Q: Will users be able to control which e-mail they give the developer?

A: We haven’t ironed out the details. We will solve that problem. But we have to figure out how the user actually gives their e-mail address.

Q: Can you touch on the counters thing? Is that only for ones that appear in the side?

A: The counter will show up next to the bookmark? And the idea behind the counter you can set the counter for whatever you choose. You can expect the activity to be a real-world action. When you click through to that application, it should be obvious that they’ve taken the action that they’ve taken. We don’t want the counters to always be on. It must represent a real action and when the user takes it, they counter goes lower to zero.

Q: Wondering about the stream thing — there’s a middle use case, which is publish to a friend’s wall. I was wondering if that’s been addressed.

A: It hasn’t.

Q: Question on verified applications — are you killing the verified apps program or raising the standards across the board?

A: The verification program will be a brand — the standalone program will be ending. We’ll be taking those policies and extending it across the platform.

Q: Another question about stream publishing — is there any other information about prioritization or which ones show up in the news feed? There’s some black magic number based on popularity.

A: So stories show up in the news feed because there’s been a high level of engagement from the users friends around that story. We define that as “likes” and comments. My advice is create stream stories that users want to share with their friends that are highly engaging. The answer to your question to how they show up in search results? I don’t have the answer to that.

Ethan Beard: We want to try and maintain backward compatibility whenever possible. Facebook as a product changes very quickly. There are times when it’s impossible to maintain backwards compatibility. Our goal is to provide as much warning as possible. We typically provide as much as 30 days. For major changes, we try to provide significantly more. We understand that these changes could be hard.

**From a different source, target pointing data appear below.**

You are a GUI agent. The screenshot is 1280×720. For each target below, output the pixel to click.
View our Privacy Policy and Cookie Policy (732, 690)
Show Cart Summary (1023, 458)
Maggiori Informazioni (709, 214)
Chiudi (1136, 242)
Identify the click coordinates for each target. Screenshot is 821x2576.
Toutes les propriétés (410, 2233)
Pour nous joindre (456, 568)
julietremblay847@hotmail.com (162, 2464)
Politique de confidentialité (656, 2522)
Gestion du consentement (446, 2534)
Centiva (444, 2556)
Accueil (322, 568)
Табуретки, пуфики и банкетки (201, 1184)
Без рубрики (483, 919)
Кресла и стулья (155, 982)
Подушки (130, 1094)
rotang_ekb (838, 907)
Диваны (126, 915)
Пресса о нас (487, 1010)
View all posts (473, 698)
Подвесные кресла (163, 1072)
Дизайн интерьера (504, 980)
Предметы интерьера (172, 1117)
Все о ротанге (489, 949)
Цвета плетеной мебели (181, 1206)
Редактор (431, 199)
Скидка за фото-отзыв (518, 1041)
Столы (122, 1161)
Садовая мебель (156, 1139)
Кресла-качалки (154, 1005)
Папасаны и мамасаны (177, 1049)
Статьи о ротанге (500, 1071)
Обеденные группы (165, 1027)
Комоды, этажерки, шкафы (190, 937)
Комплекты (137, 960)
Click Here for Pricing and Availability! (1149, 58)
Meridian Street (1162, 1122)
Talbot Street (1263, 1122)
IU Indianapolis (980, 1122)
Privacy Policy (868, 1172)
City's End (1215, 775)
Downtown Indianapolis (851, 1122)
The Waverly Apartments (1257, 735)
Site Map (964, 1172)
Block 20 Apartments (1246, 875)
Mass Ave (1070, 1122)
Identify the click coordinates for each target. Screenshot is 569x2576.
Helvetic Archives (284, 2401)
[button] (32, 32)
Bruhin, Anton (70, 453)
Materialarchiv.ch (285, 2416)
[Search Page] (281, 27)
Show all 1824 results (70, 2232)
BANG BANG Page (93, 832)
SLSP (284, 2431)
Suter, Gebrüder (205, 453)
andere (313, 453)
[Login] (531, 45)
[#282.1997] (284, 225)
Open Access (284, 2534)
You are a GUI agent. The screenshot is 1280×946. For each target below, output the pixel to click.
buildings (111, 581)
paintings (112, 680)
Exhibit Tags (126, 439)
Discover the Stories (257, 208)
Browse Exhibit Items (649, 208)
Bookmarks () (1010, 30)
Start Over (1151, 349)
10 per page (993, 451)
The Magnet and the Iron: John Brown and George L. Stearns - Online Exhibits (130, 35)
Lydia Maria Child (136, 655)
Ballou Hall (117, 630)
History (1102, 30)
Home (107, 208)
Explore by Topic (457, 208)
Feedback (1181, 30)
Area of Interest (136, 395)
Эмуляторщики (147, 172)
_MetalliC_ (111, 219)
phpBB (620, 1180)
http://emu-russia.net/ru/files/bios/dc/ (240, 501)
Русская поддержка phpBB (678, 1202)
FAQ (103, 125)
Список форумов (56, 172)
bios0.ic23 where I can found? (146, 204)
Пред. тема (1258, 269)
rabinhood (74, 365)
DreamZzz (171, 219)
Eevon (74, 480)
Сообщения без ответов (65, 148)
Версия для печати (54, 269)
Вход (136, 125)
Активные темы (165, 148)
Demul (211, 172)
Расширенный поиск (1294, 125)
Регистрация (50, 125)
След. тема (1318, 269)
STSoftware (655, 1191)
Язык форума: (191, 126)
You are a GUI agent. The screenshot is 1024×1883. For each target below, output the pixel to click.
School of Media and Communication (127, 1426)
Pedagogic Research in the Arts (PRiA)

Q: Sometimes notifications are used for light-weight interaction — like your friend has gotten a higher score than you. It might not make sense to do a full pop-up for that.

A: That type of communication could appear in a couple other places. Lots of actions on that take place via e-mail. Similarly, the counter feature that we talked about before would be a great way to indicate to the user that you have some indicate that you need to take inside.

Q: Are you making any changes to profiles?

A: Profiles should be a place where they communicate their authentic identity. We’re working on changes to the profile page that we can’t share at the moment. They will affect developers. Profile boxes which are used to help users show their identity are going away. Similarly, the boxes tab, which we know and love will be going away. Profile tabs, which will be in place, will be narrowed. They are 710 pixels. They’ll be going to 560. But I think it’s 710 to 560.

It’s not that we don’t want applications to grow quickly. It’s just that we don’t want them to grow quickly through policy violations. And our goal is not to be shutting down applications, but to make sure they’re not abusing policies around the areas of growth. If we see them abusing policies, we may cut off growth channels. We will continue to shut down applications that are grossly violating our policies.